Jundiaí

Recap nega falta de combustível, mas corrida aos postos é inevitável

PARALISAÇÃO Com medo das incertezas da greve dos caminhoneiros, consumidores lotam postos de combustíveis e alguns hipermercados em Jundiaí


                ALEXANDRE MARTINS
Postos de combustíveis registraram filas de carros para abastecimento
Crédito: ALEXANDRE MARTINS

A paralisação de caminhoneiros em algumas rodovias do país repercutiu pelos municípios paulistas, inclusive em Jundiaí. Apesar de não ter tido pontos de bloqueio pela região, o medo de ficar sem combustível ou de algum suprimento resultou na corrida aos postos de combustíveis e hipermercados.

Além das filas, alguns postos registraram falta de combustível antes do início da tarde, mesmo com a informação do Sindicato dos Postos de Combustíveis de Campinas e Região (Recap) ter emitido nota afirmando sobre a normalização de carregamento dos caminhões.

A paralisação teve início na quarta-feira (8) e segundo o Ministério da Infraestrutura, foram registradas manifestações em 15 estados. (veja mais na página de Política)

O gerente de um posto na avenida 9 de Julho, Sérgio Sartoro, a gasolina comum acabou por volta de 13h, mas o abastecimento já havia sido confirmado. "Estávamos com estoque para três dias de gasolina comum, mas já foi tudo. Isto é histeria da população. Liguei para a companhia e confirmaram que as entregas estão saindo normalmente, podem ocorrer alguns atrasos, mas por conta da quantidade de pedidos", afirma.

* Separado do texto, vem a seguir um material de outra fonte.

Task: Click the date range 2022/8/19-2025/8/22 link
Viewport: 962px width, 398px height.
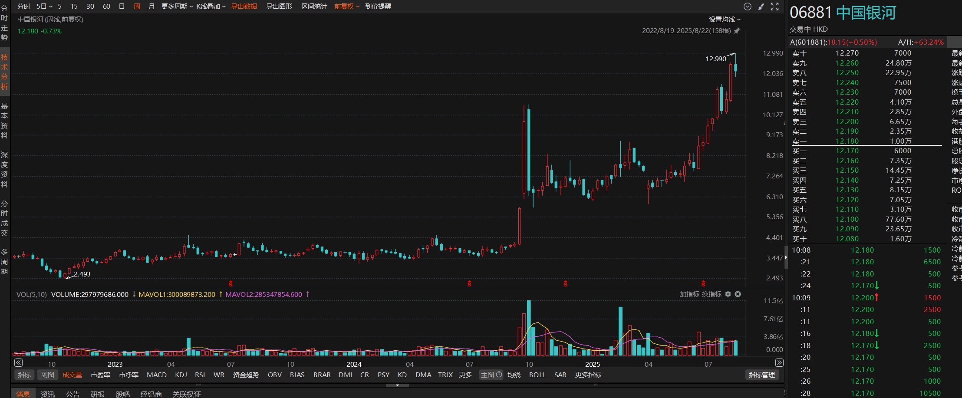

Sartoro afirma que houve filas para abastecer desde 5h da manhã. "Até o final do dia (ontem) já vai ter acabado a gasolina aditivada e provavelmente o etanol também. A paralisação teve pouca adesão, mas mesmo assim o pessoal ficou com medo e ficamos o dia todo na correria", lamenta.

De acordo com Felipe Pereira Batista, frentista de um posto de gasolina da avenida Jundiaí, as gasolinas comum e a aditivada acabaram em torno de 13h45. "Está o dia inteiro com esse movimento caótico e sem parar. Por enquanto estamos só com etanol e diesel, mas até o fim do dia o etanol acaba também e não temos previsão de abastecimento", afirma.

A incerteza sobre a situação da greve fez com que o aposentado Devanir Berghi fosse ao posto para abastecer. "Como não sei o que vai acontecer nos próximos dias, vim para completar o tanque com etanol. Parei no primeiro posto com a menor fila, pois todos estavam lotados. A coisa está complicada", comenta.

O consumidor Jonatas Frossi esperou cerca de 15 minutos na fila de um posto para poder completar o tanque. "Eu vim por conta da greve, fiquei com medo de acabar gasolina e preferi não esperar, foi uma forma de prevenção", conta.

Ainda de acordo com a dispersão do movimento, a expectativa era de que não houvesse desabastecimento nos postos, tratando-se de uma mobilização pontual.

O Recap também informou que a demanda por combustível desta quinta foi muito acima do normal, diante da preocupação da população e orientou para que não haja pânico neste momento. Uma corrida aos postos pode acarretar em faltas pontuais, diante do aumento repentino da demanda.

SUPERMERCADOS

Nesta quinta-feira (9), a equipe de reportagem do JJ recebeu algumas fotos de leitores registrando a lotação em alguns supermercados de Jundiaí, procurada, a Associação Paulista de Supermercados (Apas) informou que a essencial atividade supermercadista está funcionando normalmente no Estado de São Paulo.

Orientados pela Apas, os supermercados associados realizaram contramedidas preventivas, como a antecipação da reposição de mercadorias, como frutas, legumes e verduras, de modo que o setor consiga cumprir com a missão de abastecer a sociedade de forma segura e sem interrupção.

A Apas também informou que segue monitorando a situação das paralisações junto aos seus associados e demais stakeholders e até ontem (9), não houve ruptura na cadeia de abastecimento no Estado de São Paulo.